A general ratification by Congress of charters does not amount
to making the charters so ratified acts of Congress.
A ratification of legislation between certain specified dates
does not exclude legislation enacted on those dates.
Taylor v.
Browm, 147 U. S. 640.
A provision in a charter that certain payments shall be made out
of income and that, after dividends up to a specified percentage
have been paid, the balance shall be divided between the government
and the stockholders does not, in the absence of any exemption in
express terms, exempt the corporation from taxation on its
franchise.
18 Haw. 668 affirmed.
The facts are stated in the opinion.
Page 211 U. S. 141
MR. JUSTICE HOLMES delivered the opinion of the Court.
This is an appeal from a judgment affirming a decision of the
Tax Appeal Court and sustaining a tax upon the appellant. The
appellant objected to the tax on the grounds that its franchise was
derived from an act of Congress, and therefore was exempt from
taxation, and that it charter also exempted it in terms. These
objections, taken below, were argued at length before us.

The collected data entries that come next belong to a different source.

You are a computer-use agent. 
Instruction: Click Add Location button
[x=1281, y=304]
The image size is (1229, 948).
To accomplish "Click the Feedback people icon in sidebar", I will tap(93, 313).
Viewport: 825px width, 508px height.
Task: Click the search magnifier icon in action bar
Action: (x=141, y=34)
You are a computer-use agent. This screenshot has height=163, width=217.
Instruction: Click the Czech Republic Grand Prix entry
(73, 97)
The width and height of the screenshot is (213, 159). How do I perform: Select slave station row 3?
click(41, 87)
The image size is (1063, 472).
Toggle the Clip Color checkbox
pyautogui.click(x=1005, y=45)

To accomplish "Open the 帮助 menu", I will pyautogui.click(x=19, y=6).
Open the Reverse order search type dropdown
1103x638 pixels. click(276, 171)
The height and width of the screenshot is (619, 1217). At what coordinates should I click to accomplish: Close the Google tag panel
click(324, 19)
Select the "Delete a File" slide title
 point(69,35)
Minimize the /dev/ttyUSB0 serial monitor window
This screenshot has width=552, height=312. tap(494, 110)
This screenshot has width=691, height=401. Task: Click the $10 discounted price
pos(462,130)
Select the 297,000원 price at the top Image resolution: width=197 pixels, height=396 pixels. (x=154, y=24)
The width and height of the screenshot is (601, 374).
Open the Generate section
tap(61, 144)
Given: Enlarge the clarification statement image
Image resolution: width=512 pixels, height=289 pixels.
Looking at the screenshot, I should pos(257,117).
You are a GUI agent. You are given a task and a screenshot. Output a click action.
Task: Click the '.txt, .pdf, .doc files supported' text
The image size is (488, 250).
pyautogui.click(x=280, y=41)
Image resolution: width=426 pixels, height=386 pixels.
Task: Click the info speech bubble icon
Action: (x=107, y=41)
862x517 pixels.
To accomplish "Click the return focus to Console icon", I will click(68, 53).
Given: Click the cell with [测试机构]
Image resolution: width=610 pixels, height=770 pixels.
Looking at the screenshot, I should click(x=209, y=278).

The charter was granted by the Republic of Hawaii on July 7,
1898, the day on which Congress passed the resolution of
annexation, and, doubts having been felt as to the right of the
Hawaiian Legislature to grant a charter at that time (
see
22 Op.Atty.Gen. 574;
id., 627), the organic act declared
that,
"subject to the approval of the President . . . , all franchises
granted by the Hawaiian government in conformity with the laws of
Hawaii, between the seventh day of July,
Page 211 U. S. 142
eighteen hundred and ninety-eight, and the twenty-eighth day of
September, eighteen hundred and ninety-nine, are hereby ratified
and confirmed."
Act of April 30, 1900, c. 339, § 73, 31 Stat. 141, 154. It is
contended that the effect of this section was to make the charter
an act of Congress by adoption. In our opinion, this is a mistake.
There is no doubt that local legislation under the authority of
Congress previously granted is treated as emanating from its
immediate, not from its remote, source in determining rights and
liabilities.
Kawananakoa v. Polyblank, 205 U.
S. 349,
205 U. S.
353-354.
See In re Moran, 203 U. S.
96,
203 U. S. 104.
A general ratification like that of existing laws in § 6 would have
no greater effect. We discover nothing in the words just quoted
from § 73 to indicate that Congress had this particular franchise
in view, or meant to adopt it and give it a superior source, or to
do anything more than to supply the power that, by accident might
have been wanting.
See Miners' Bank v.
Iowa, 12 How. 1,
53 U. S. 8;
Murphy v. Utter, 186 U. S. 95,
186 U. S. 106.
We need not pursue further this part of the objection to the tax
except to remark that, in view of obvious purpose, it properly was
admitted that July 7 was not excluded from the ratification by the
word "between."
See Taylor v. Brown, 147 U.
S. 640. For it also was admitted at the argument before
us that, if there was no exemption in the charter, the appellant
had no case, and we are of opinion that there was none.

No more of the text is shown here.